Count the lines in the data below that contain the string "Instruction", treating uppercase and lowercase as different, and give only the number.

Dataset content

---

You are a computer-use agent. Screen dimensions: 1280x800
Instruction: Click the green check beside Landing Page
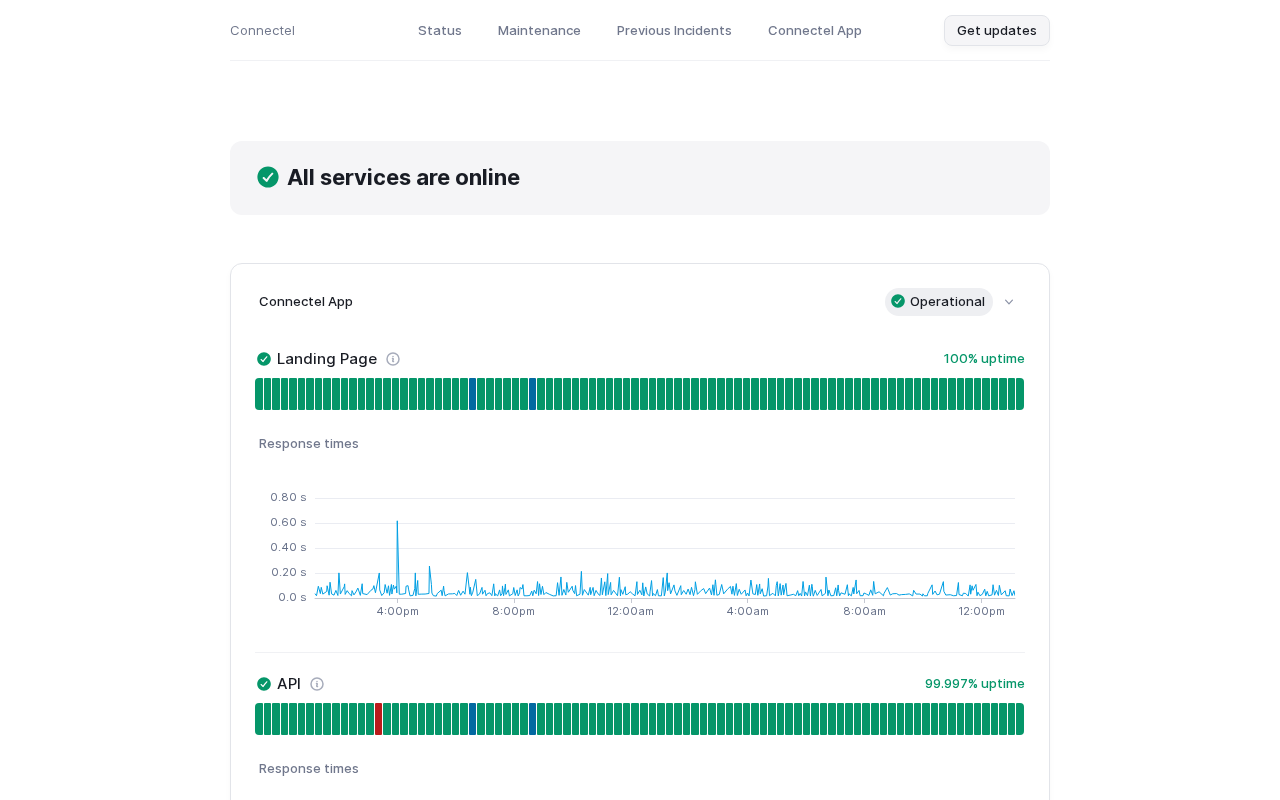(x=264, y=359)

---

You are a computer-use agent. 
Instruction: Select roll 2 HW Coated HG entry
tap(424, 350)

---

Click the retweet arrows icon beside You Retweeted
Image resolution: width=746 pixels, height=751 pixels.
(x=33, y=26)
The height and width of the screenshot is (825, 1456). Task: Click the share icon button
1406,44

---

Written solution
2